- Ejercicio propuesto 1 -
Responde a estas preguntas sobre el texto extraído:
(a) ¿En qué curso tuvo lugar el beso al acabar el recreo?
(b) ¿A qué se compara la atracción hacia una chica en el párrafo que empieza con "Me di cuenta del tabú que existía"?
(c) ¿Qué preguntó una persona de la familia tras la ruptura de la relación más larga con una mujer?

- Texto extraído -
────────────────────

Vive tu orgullo, pero en silencio
La primera vez que me gustó una chica iba en el colegio. Era más mayor que yo, me trataba muy bien, jugaba conmigo, me cuidaba. La verdad que tapaba con la palabra admiración, o amistad, algunos pensamientos como "De mayor quiero una novia como ella". Lo veía algo normal, natural, nunca me juzgue o preocupé por ello. No tardé mucho en aceptar mi sexualidad, pero sí en hablar sobre ella. Y cuando lo hice, todos parecieron sorprendidos. Lo que había normalizado en mi cabeza, exteriormente se veía de otra manera. Una época confusa, un desvío, una etapa, tontería temporal, experimentación, no saber lo que quiero. Mil formas de llamar a algo sin mencionar realmente lo que es. Decir mucho para no decir nada en concreto. Porque sí, la gente se preocupa en exceso por explicar cómo te tienes que sentir, mostrarte y actuar. Promoviendo lo que es correcto socialmente porque alguien hace tiempo lo ha establecido de esa manera y se ha convertido en lo "normal".
Me di cuenta del tabú que existía. Todo estaba bien si te gustaban los chicos, pero ojo, lo que tú ves como atracción hacia una chica, seguramente sea que estés confusa, eres joven, inexperta, las hormonas están alteradas y en un tiempo se te pasará y volverás a interesarte solo por hombres. Como si fuese una gripe, un mal pasajero. Nadie cuestionó nunca que me interesara un chico, ni me miraron raro, ni me preguntaron el porqué, ni como me había dado cuenta. Se daba por sentado que era algo normal, sin importancia. En primero de bachiller me fijé en una chica, la besé al acabar el recreo delante de todos. Fue uno de los momentos más sinceros de toda mi vida y recuerdo que sentí que me quitaba un gran peso de encima. Hasta que tuve que ponerme a dar explicaciones de por qué ahora me gustaban las chicas si siempre había hablado de chicos. Fue toda la presión externa, interrogatorios, exigencias, "pero que eres, lesbiana?", y búsqueda de definiciones por parte del resto lo que me hizo cortar al escaso mes con esta persona y dejar todo atrás.
Tiempo después, al romper mi relación más larga con una mujer, después de nueve meses en los que "salí del armario" como persona bisexual públicamente, aunque estuviera fuera de él desde que tengo uso de conciencia, una persona de mi familia me preguntó si ya me había decidido, si ya no me gustaban las chicas. Tanto trámite burocrático, tanta sinceridad, abrirme el pecho y sacarme lo que sentía, llorando, por miedo a que no se me entendiera. Empezar a mostrar mi relación con una mujer ante mi familia, ante mis amigos, ante el mundo en general, para que una vez terminada se me plantee el mismo discurso de elección. Como si tuviera que elegir una carrera a la que dedicarme toda la vida. Me sentí ofendida, frustrada e ignorada, pero sobre todo incomprendida.

────────────────────

- Filas dadas -

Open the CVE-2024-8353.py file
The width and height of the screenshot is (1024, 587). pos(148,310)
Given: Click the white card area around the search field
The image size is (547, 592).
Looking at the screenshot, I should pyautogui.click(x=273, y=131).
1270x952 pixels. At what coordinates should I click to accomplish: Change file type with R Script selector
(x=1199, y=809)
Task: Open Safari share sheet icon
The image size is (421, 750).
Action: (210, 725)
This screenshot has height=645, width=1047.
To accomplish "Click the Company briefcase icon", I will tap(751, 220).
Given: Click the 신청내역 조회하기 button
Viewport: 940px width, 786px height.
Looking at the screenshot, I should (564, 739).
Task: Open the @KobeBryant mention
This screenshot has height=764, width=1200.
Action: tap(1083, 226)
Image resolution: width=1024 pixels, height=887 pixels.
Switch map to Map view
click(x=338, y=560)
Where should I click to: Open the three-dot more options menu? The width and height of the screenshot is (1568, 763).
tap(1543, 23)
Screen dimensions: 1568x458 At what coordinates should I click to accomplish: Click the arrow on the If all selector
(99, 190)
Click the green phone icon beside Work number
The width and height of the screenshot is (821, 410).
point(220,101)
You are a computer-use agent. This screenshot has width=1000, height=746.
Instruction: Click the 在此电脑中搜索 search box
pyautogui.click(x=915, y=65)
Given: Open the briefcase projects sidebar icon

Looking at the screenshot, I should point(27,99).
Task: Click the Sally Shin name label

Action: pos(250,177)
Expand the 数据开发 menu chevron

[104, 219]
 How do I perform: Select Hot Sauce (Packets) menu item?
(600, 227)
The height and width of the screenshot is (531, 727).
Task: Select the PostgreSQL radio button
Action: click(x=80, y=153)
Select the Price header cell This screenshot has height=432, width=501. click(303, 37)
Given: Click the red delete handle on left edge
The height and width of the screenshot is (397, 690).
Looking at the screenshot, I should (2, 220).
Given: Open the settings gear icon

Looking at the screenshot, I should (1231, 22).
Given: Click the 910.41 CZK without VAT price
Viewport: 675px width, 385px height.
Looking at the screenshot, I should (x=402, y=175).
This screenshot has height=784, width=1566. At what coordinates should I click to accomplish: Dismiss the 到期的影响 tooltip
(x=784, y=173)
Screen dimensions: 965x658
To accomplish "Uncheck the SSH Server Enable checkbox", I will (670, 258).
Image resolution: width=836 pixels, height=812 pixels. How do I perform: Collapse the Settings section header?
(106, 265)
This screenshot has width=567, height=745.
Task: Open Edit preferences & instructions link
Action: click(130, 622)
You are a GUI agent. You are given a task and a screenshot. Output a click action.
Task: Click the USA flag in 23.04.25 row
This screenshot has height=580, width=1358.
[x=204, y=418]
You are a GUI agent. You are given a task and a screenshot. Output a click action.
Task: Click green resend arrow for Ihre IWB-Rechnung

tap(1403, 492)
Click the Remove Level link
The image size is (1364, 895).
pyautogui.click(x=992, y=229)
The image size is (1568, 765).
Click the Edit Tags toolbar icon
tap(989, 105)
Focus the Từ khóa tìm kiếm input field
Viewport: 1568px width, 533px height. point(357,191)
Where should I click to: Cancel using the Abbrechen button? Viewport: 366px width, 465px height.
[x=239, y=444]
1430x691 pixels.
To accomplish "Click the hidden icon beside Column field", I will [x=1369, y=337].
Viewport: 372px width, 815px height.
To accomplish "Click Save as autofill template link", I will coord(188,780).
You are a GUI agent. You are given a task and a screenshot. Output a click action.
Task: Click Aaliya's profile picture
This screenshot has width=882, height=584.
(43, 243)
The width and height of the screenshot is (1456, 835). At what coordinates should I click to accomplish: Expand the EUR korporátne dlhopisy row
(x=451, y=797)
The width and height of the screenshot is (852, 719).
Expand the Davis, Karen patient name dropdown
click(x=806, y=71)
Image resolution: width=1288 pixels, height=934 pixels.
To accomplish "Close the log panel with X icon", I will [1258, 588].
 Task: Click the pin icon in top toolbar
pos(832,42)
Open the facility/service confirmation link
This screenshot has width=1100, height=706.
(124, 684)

────────────────────

- Ejercicio propuesto 2 -
Indica cuántas líneas de las filas contienen la cadena "dimensions". Responde solo con el número.

- Respuesta completa 1 -
(a) En primero de bachiller.
(b) A una gripe, un mal pasajero.
(c) Preguntó si ya se había decidido, si ya no le gustaban las chicas.

- Respuesta completa 2 -
2